After all these years Al Gore still manages to amaze me. He has, perhaps, good reason to be bitter about the 2000 election; but he did manage occupy the office of Vice President for eight years, and has been a national figure since that time. Yet his self-esteem remains so vulnerable that he still can't resist padding his resume with petty and easily exposeable lies. That is at least the way it seems from this Real Clear Politics piece by Jonah Goldberg:
In a recent write-up of Gore's visit to the Cannes Film Festival to promote his new film on global warming, which premiered Wednesday in Los Angeles, [Arianna] Huffington hailed the "new Gore" as the "hottest star in town," beating out Bruce Willis and Tom Hanks.
Gore told Huffington that this was his second trip to Cannes. "The first was when I was 15 years old and came here for the summer to study the existentialists - Sartre, Camus. ... We were not allowed to speak anything but French!" This, gushed Huffington, "may explain his pitch-perfect French accent." Perhaps. Though according to David Maraniss' biography of Gore, the former vice president's 15th summer was spent working on the family farm. Remember those stories about how Al Sr. said, "A boy could never be president if he couldn't plow with that damned hillside plow"? That was the same summer.

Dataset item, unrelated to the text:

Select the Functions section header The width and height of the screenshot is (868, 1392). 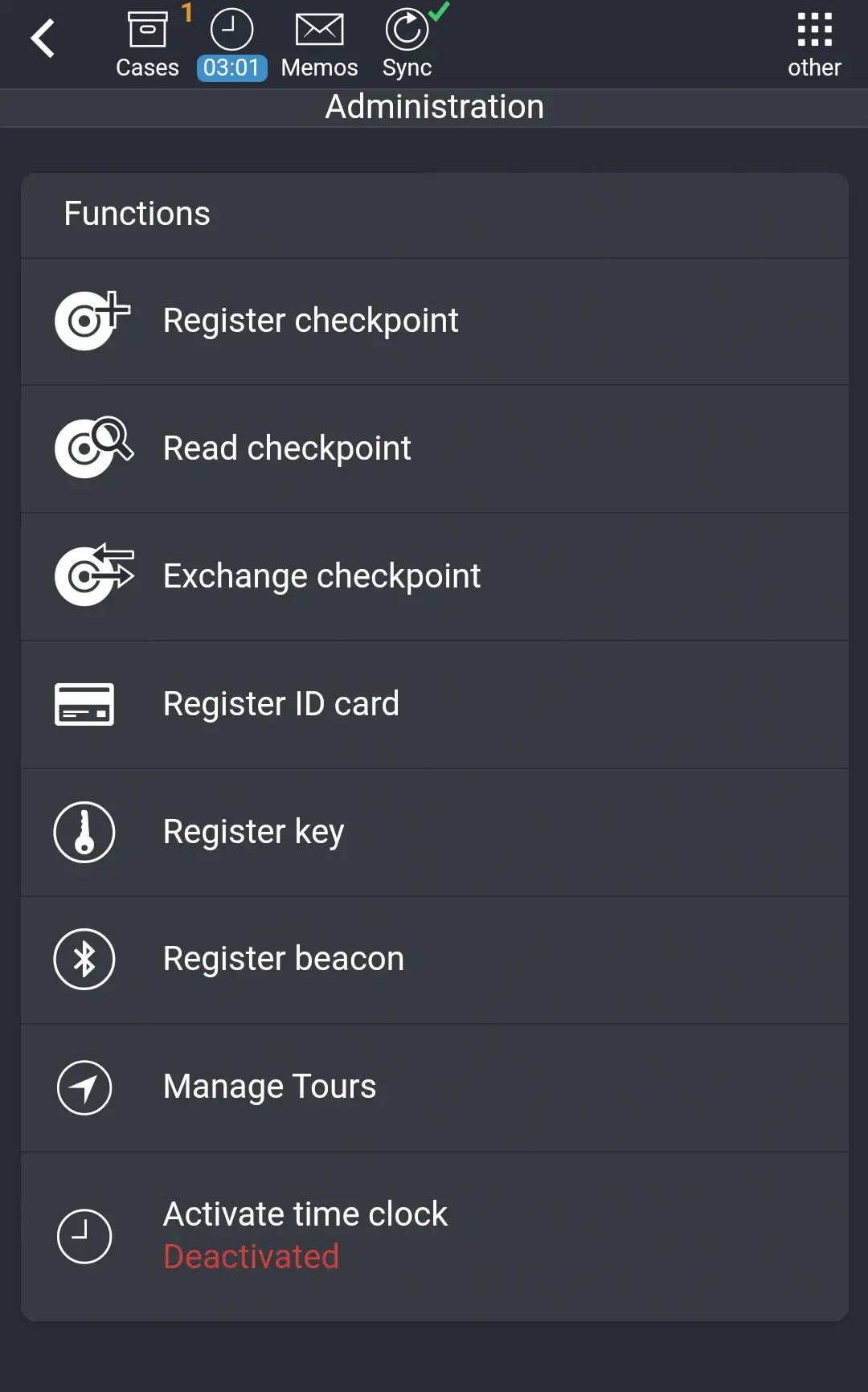tap(137, 214)
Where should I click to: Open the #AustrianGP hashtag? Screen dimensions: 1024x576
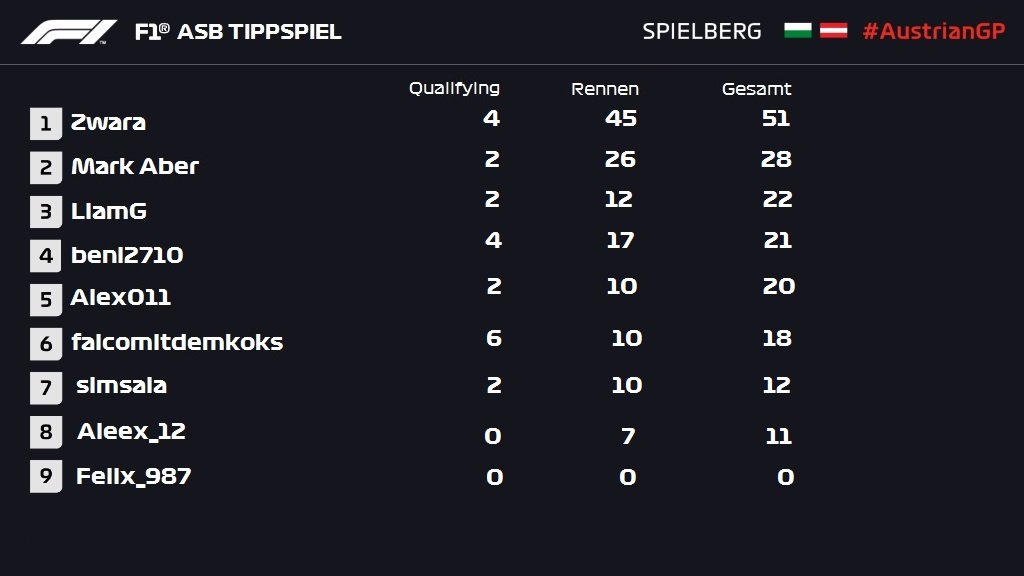934,31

Apparently, Poppa Gore thought a boy who couldn't both plow a field and parlez French existentialism could never be president either. Then there's the fact that young Al got C's in French at his tony Washington high school, St. Alban's. That's some school if a kid who can intelligently discuss Sartre's "La Nausée" and Camus' "Betwixt and Between" in apparently pitch-perfect French still can't earn a B in French class. Mon dieu!